- [Written exercise]:
In the blog post below, rewrite the paragraph beginning "These are players who began" as a short bulleted list that keeps its main facts.

- [Quoted passage]:
━━━━━━━━

Sunday, January 25, 2015

This Is Not Me Being Nice

Last night, I blew my player's minds.

I don't care to go into details - there are a lot of them and I could rattle on for a few thousand words trying to get the reader up to speed, but that would accomplish very little since the emotion of playing would be lost.

These are players who began in my world in late 2005.  They are running the same characters they began at first level.  They have crawled their way through a very difficult, sparse experience system that has enabled them to where they are now hovering around 275K in experience.  Today they shrug off blows of 20, 30 damage, but they remember when it took only a few little hits to put them on the edge of death.  They remember when the druid Pikel, now with 91 hit points, always needed saving. They remember when the mage Garalzapan would enter combat and go down with one hit.  They remember when it took an 18 to hit something, when they would miss and miss before getting knocked unconscious.

Their characters are a mass of memories.  Memories of dozens of humiliating combats, of staggering through cold weather after a near escape, of collapsing and literally dying of pneumonia, of begging for help from people much stronger than they were . . . and now they are those people, doing the work themselves and needing help from no one.

These are characters that have been painstakingly crafted, infused with purpose, struggling with the unknown, searching and puzzling out the things going on with the world and steadily getting a handle on what's happening.

Last night, I made a series of reveals to the party in the form of an NPC the party has been trying to find for an actual year of gaming.  I revealed information I conceived of in 2007 that I have never, ever told anyone.  Other things that I have keeping to myself for three and four years.  Secrets locked inside my head to explain why THIS GUY has hiding and what THIS THING is actually for.  Secrets telling WHO they're up against and why they've already MESSED UP where it comes to killing him.  Secrets that made the party laugh and shout at the absurdity, curse, pound the table in excitement and finally applaud.

Maybe in other worlds there a people who do not experience the transforming lives of their characters, their creations - for I consider these characters to be works of living art that the players are building through years of play.  It does not matter that the player may be the only person to truly enjoy the character to its full degree or that knowledge of the character does not reach out beyond the party.  These works of art are real to them, adored and LOVED.

The reader doesn't understand this?  Has the reader ever made anything?  Does the reader have a novel that they've tried to write, that they still have in a folder somewhere?  Does the reader have a thing they made for their father or mother?  Does the reader even remotely understand sentimentality?

Now suppose I break into your house and the only thing I do is burn that thing.  It's worthless, right?  It's stupid that you still keep it, right?  I mean, anyone who would love a silly thing that isn't valuble to anyone else, that person must be pretty fucked up, eh?

Yeah.  It does matter, doesn't it?  Even if no one else cares, YOU care.  You love that damn thing, even if you get a little embarrassed at the idea of showing anyone else.

But some people . . . fuck, some people.

I got this comment earlier today to a silly joke I posted about player-vs-player:

"Something that puzzles me about this blog is the intense dislike of PvP you seem to have, not just as a poor gameplay mechanic, but to the point of animosity towards players who enjoy it. It just doesn't match the vast majority of my experience playing and running, or what I've heard on other blogs and message boards . . . In the course of standard campaigns, PvP has been a very rare occurrence and hasn't seemed to ruin the game for anyone."

━━━━━━━━

- [Data lines]:
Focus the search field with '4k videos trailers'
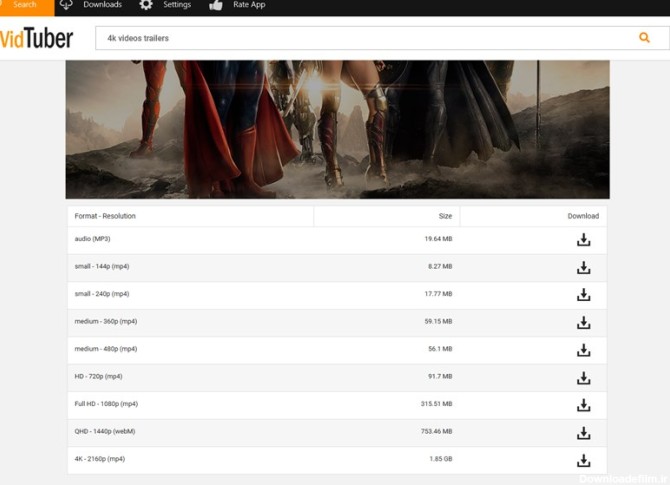The width and height of the screenshot is (670, 485). [x=360, y=38]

━━━━━━━━

- [Worked answer]:
- The players joined the writer's world in late 2005 and still run the characters they started at first level.
- Through a difficult, sparse experience system, they have reached about 275K experience.
- They now shrug off hits of 20 or 30 damage but remember when a few small hits nearly killed them.
- The druid Pikel, now at 91 hit points, always needed saving.
- The mage Garalzapan used to go down with one hit.
- They once needed an 18 to hit and would miss again and again before being knocked unconscious.